CREDIT: NOVAI/UCL/WESTERN EYE HOSPITAL

A pioneering new eye test, developed by scientists at UCL in collaboration with the Western Eye Hospital, London, may predict wet AMD, a leading cause of severe sight loss, three years before symptoms develop.

Researchers hope their test could be used to identify the disease early enough so that treatment can effectively prevent any vision loss.

The findings of the study, funded by Wellcome, are published today in Expert Review of Molecular Diagnostics.

Wet age-related macular degeneration (AMD), also known as macular disease, is the most common cause of permanent and severe sight loss in the UK.

Currently the diagnosis of wet AMD relies on a person developing symptoms, which then leads them to seek advice from a clinician. Initially, someone with wet AMD would notice distortion in their vision, normally interfering with their reading. Very quickly, this can progress to complete central vision loss, which may be extremely troubling to elderly patients who will fear blindness and loss of independence.

Wet AMD involves abnormal growth of blood vessels, which leak fluid into the retina.
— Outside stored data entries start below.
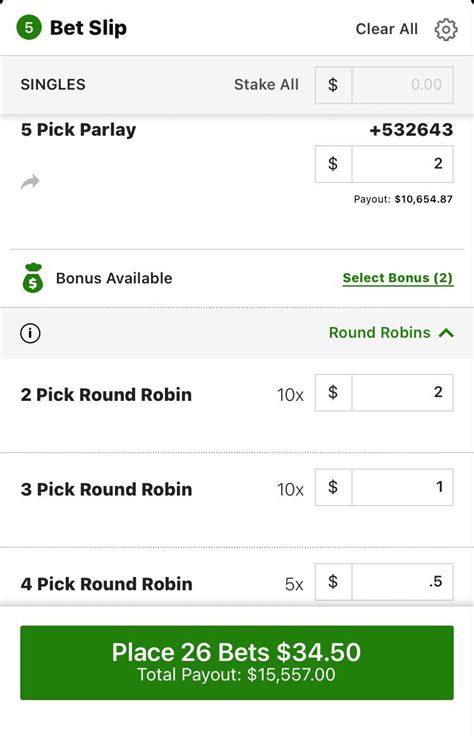This screenshot has width=474, height=743.
Task: Select the 5 Pick Parlay title
Action: pyautogui.click(x=78, y=130)
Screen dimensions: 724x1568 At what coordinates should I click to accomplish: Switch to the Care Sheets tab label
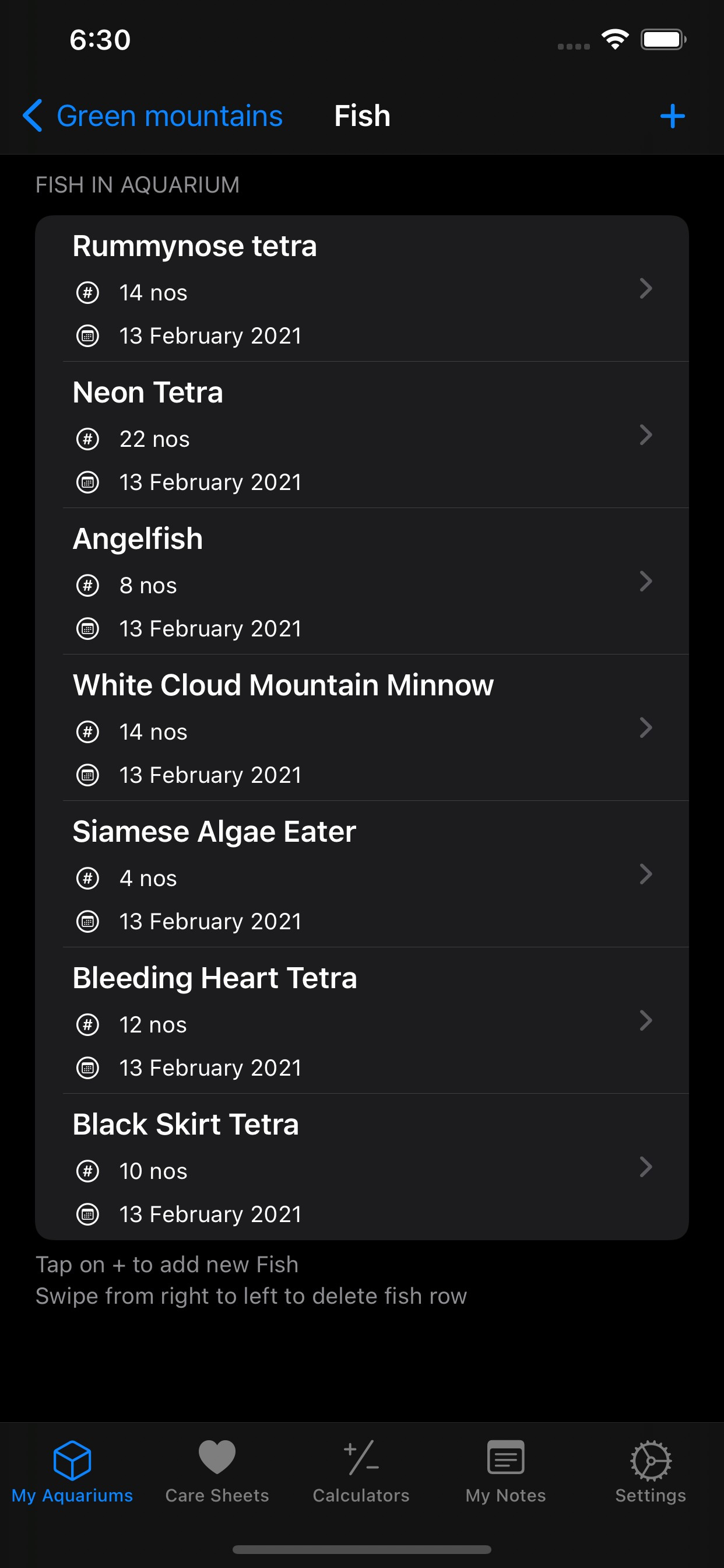217,1496
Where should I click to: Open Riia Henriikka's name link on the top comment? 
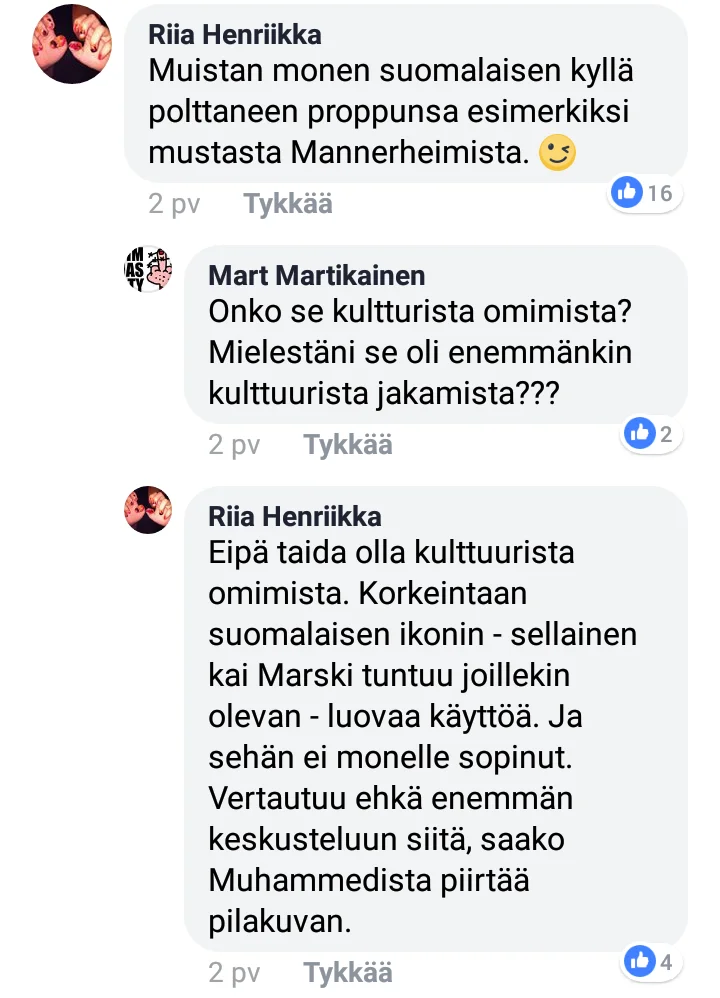pyautogui.click(x=235, y=35)
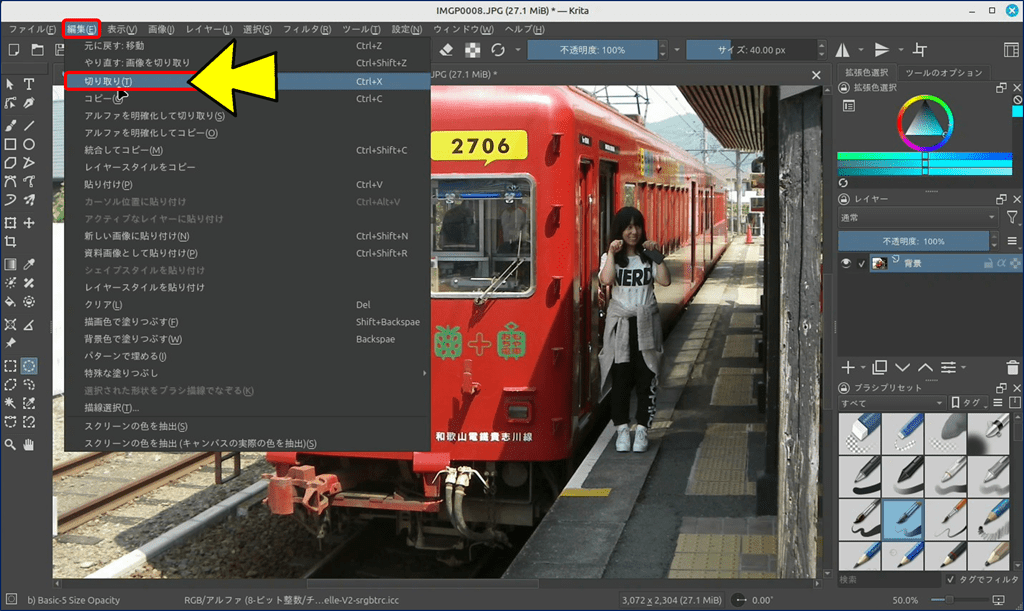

The introduction of new treatments has led to much improved results for patients, for a disease that over 20 years ago was regarded as untreatable. However, patient outcomes could be even better if treatment was started in the very earliest stages of the disease.

The test, called DARC (Detection of Apoptosing Retinal Cells), involves injecting into the bloodstream (via the arm) a fluorescent dye that attaches to retinal cells, and illuminates those that are undergoing stress or in the process of apoptosis, a form of programmed cell death. The damaged cells appear bright white when viewed in eye examinations – the more damaged cells detected, the higher the DARC count.

One challenge with evaluating eye diseases is that specialists often disagree when viewing the same scans, so the researchers have incorporated an AI algorithm into their method.

Using the same technology (test) the researchers had previously found that they can detect the earliest signs of glaucoma progression. This new study, which forms part of the same ongoing clinical trial of DARC, assessed 19 of the study participants who had already shown signs of AMD, but not necessarily in both eyes. The AI was newly trained to detect the formation of leaking and new blood vessels, which corresponded with the spots that DARC picked up.

The new analysis found that DARC can uniquely highlight endothelial cells (which line our blood vessels) under stress in the retina. These stressed cells then predict future wet AMD activity with the formation of leaking and new blood vessels seen in patients three years later, using conventional eye scans with Optical Coherence Tomography (OCT).

The researchers say their test could be valuable in detecting new lesions in someone affected by AMD, often in the opposite, unaffected eye, and may eventually be useful for screening people over a certain age or with known risk factors.

Lead researcher Professor Francesca Cordeiro (UCL Institute of Ophthalmology, Imperial College London, and Western Eye Hospital Imperial College Healthcare NHS Trust) said: “Our results are very promising as they show DARC could be used as a biomarker for wet AMD when combined with the AI-aided algorithm.

“Our new test was able to predict new wet AMD lesions up to 36 months in advance of them occurring and that is huge – it means that DARC activity can guide a clinician into treating more intensively those patients who are at high risk of new lesions of wet AMD and also be used as a screening tool.”

The study team hope to continue their research with a clinical trial with more participants, and hope to investigate the test in other eye diseases as well.

Chief Executive of eye research charity Fight for Sight, Sherine Krause said: “Our Time to Focus report on the social and economic impact of sight loss stressed the importance of early detection for prevention of sight loss, and so this is a very encouraging development in tackling the leading cause of blindness.”